--- Data supplied Enclosed Below ---
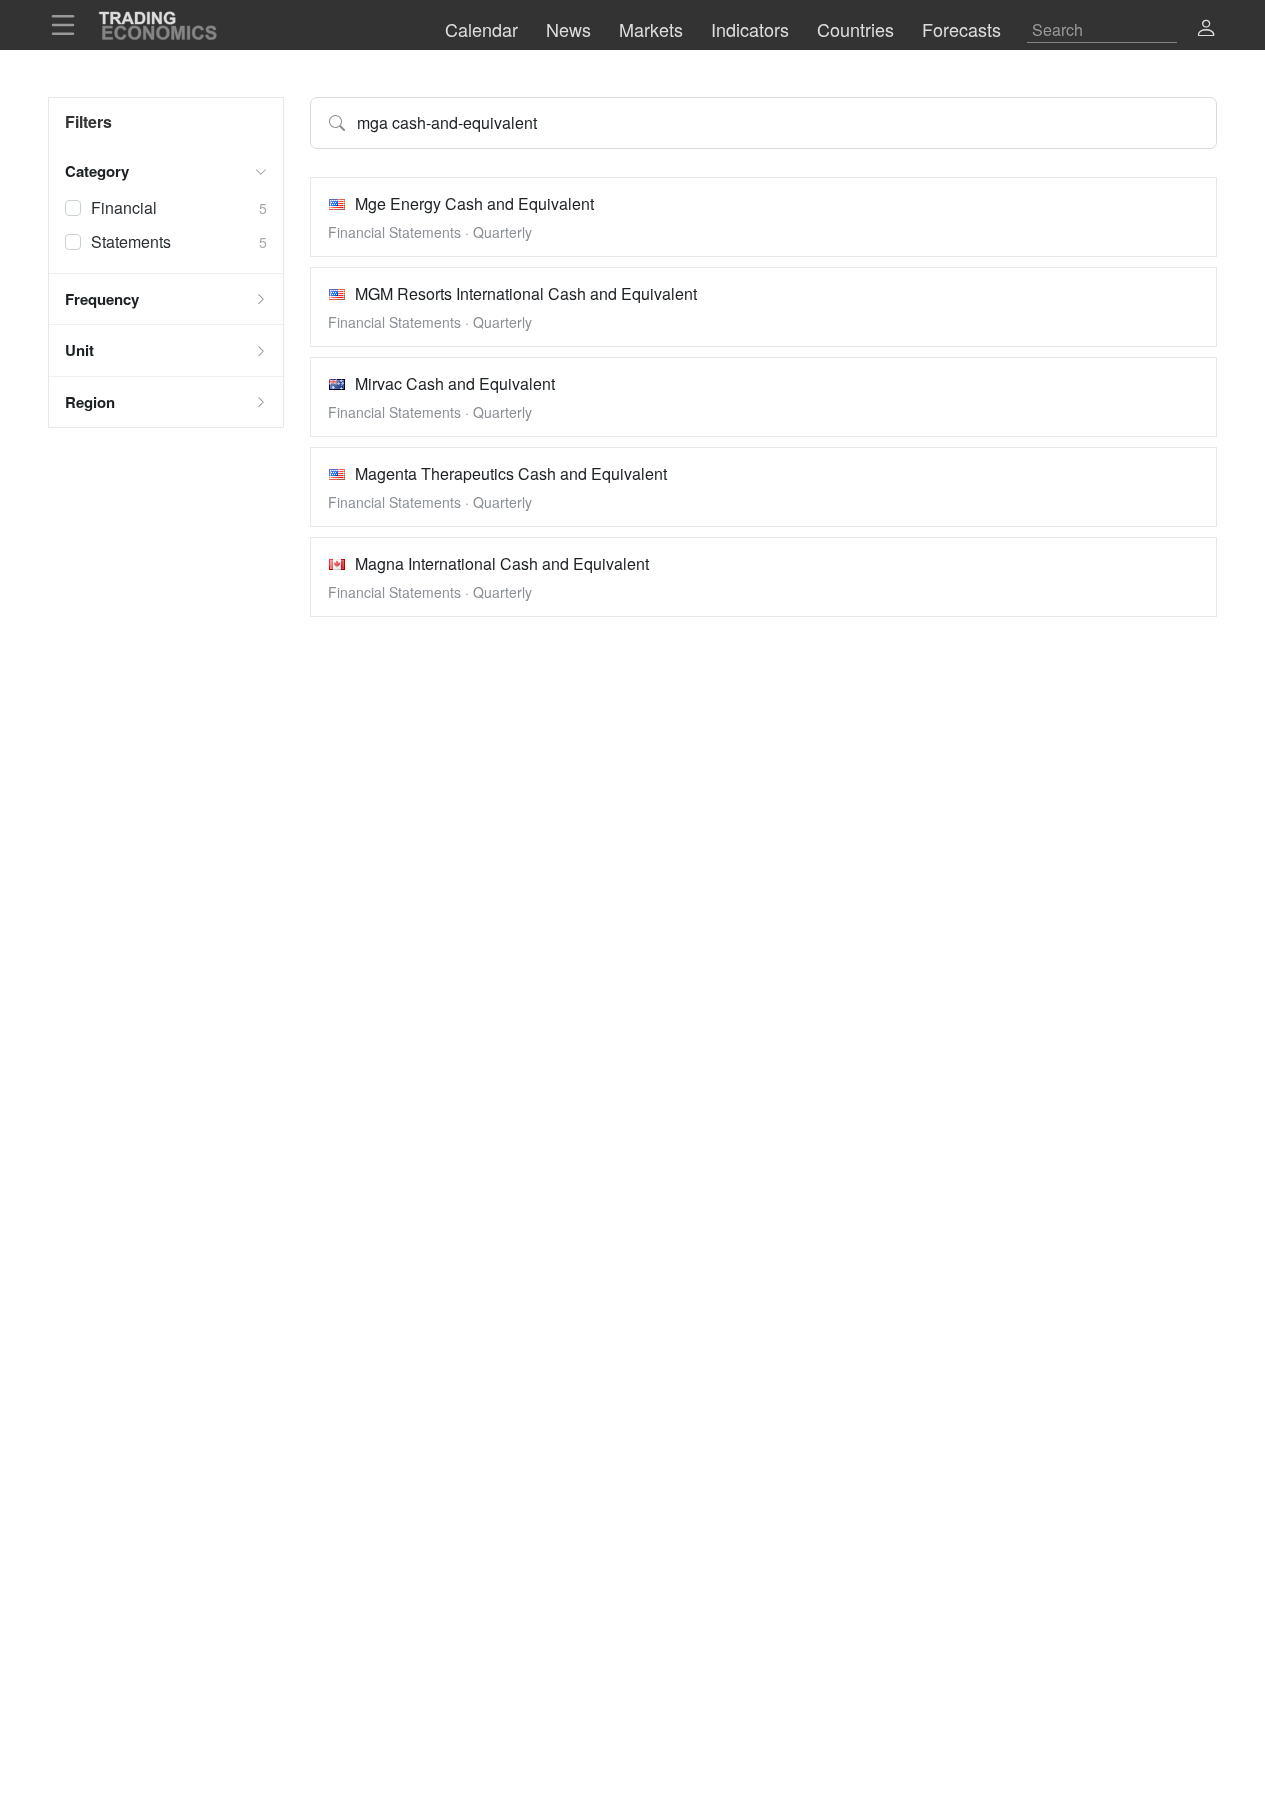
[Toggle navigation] (69, 25)
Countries (855, 29)
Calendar (481, 29)
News (568, 29)
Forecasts (961, 29)
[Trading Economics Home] (158, 25)
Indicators (750, 29)
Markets (651, 29)
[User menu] (1199, 25)
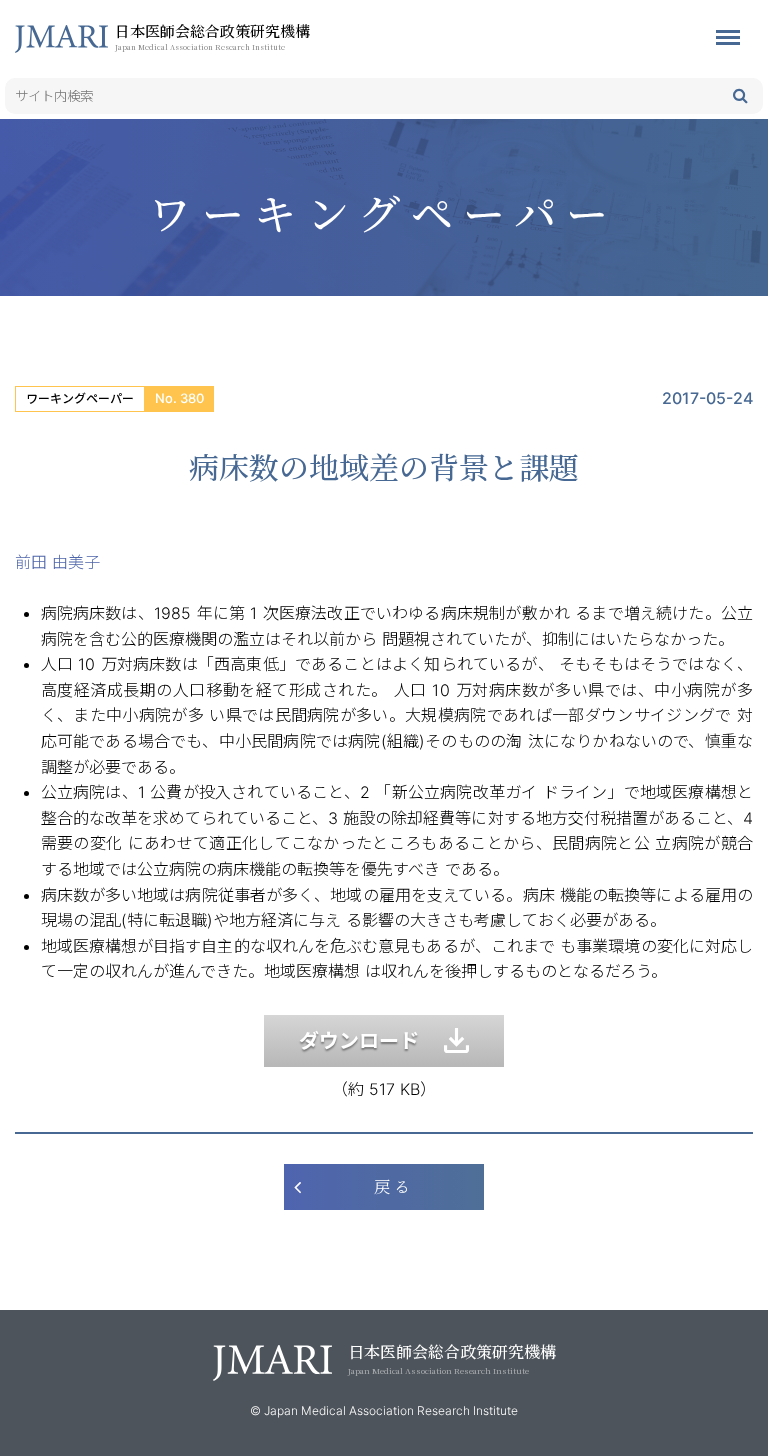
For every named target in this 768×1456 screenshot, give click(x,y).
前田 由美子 (57, 562)
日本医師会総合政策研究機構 (212, 36)
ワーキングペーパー (80, 398)
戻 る (392, 1186)
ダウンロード (371, 1041)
--- End of Enclosed Data supplied ---
» **To do**: Write out the entries word for word. Skip the pictures.

» **Task response**:
[Toggle navigation] (69, 25)
Countries (855, 29)
Calendar (481, 29)
News (568, 29)
Forecasts (961, 29)
[Trading Economics Home] (158, 25)
Indicators (750, 29)
Markets (651, 29)
[User menu] (1199, 25)
For every named target in this 768×1456 screenshot, give click(x,y).
前田 由美子 (57, 562)
日本医師会総合政策研究機構 (212, 36)
ワーキングペーパー (80, 398)
戻 る (392, 1186)
ダウンロード (371, 1041)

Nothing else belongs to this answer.